◆ PROBLEM TO WORK ON
What is needed is an exact transcription of every entry below, with the pictures left out.
*** INPUT DATA Section Begins ***
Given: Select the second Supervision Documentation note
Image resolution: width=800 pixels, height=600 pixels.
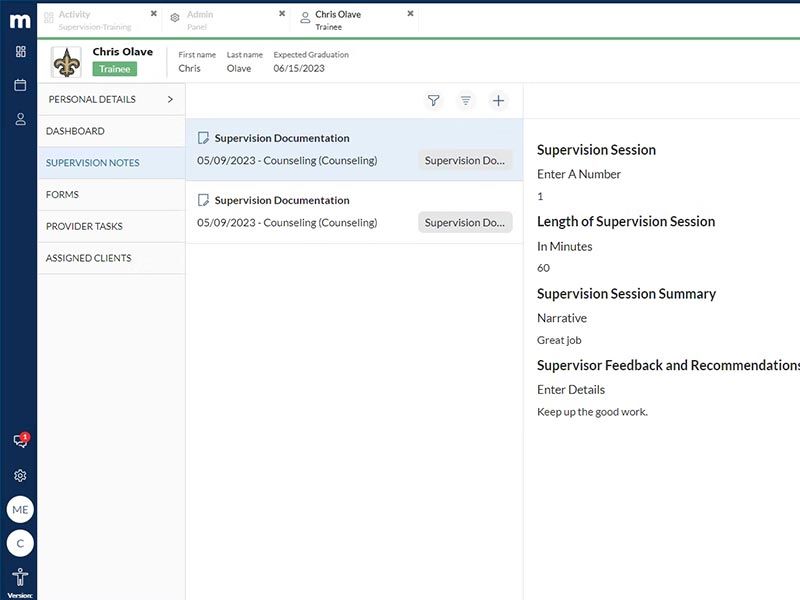Looking at the screenshot, I should [354, 212].
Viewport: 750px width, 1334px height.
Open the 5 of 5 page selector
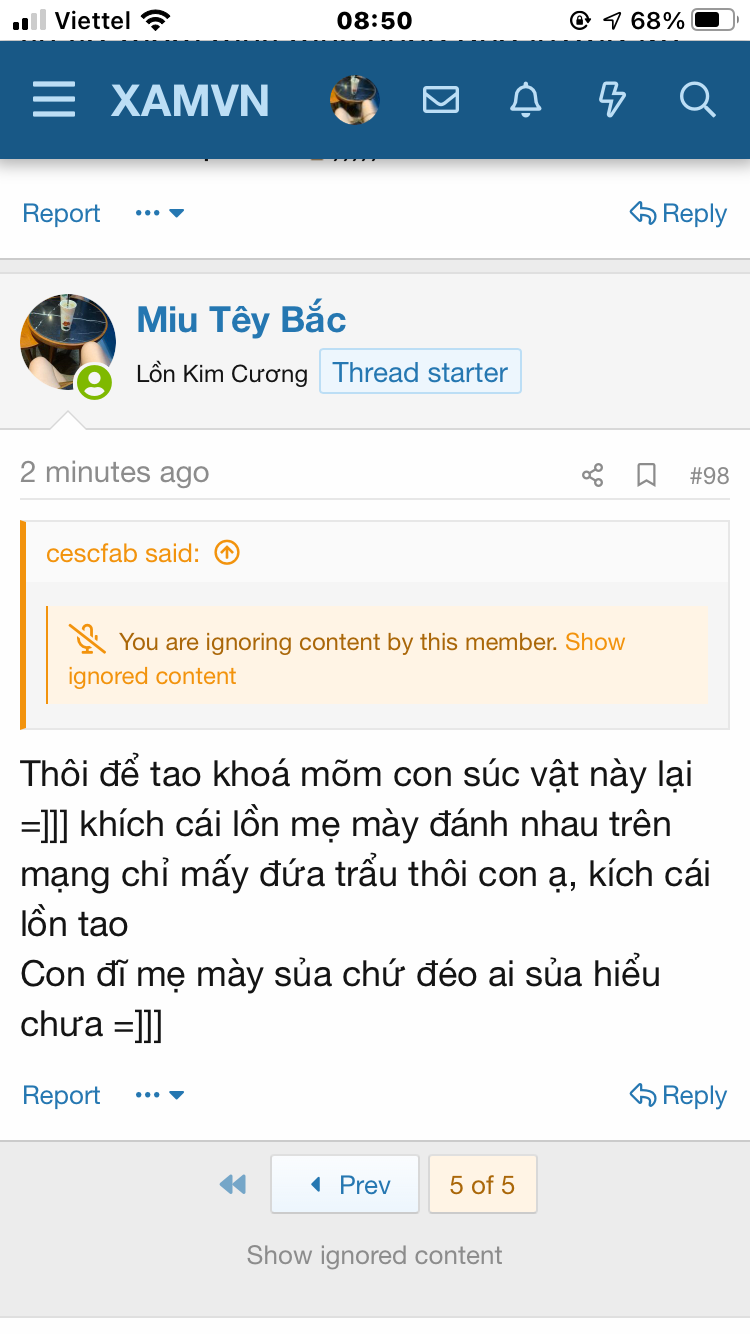(x=482, y=1185)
*** INPUT DATA Section Ends ***
◆ ANSWER FOR THE TASK
Given: Select the second Supervision Documentation note
Image resolution: width=800 pixels, height=600 pixels.
Looking at the screenshot, I should [354, 212].
Viewport: 750px width, 1334px height.
Open the 5 of 5 page selector
(x=482, y=1185)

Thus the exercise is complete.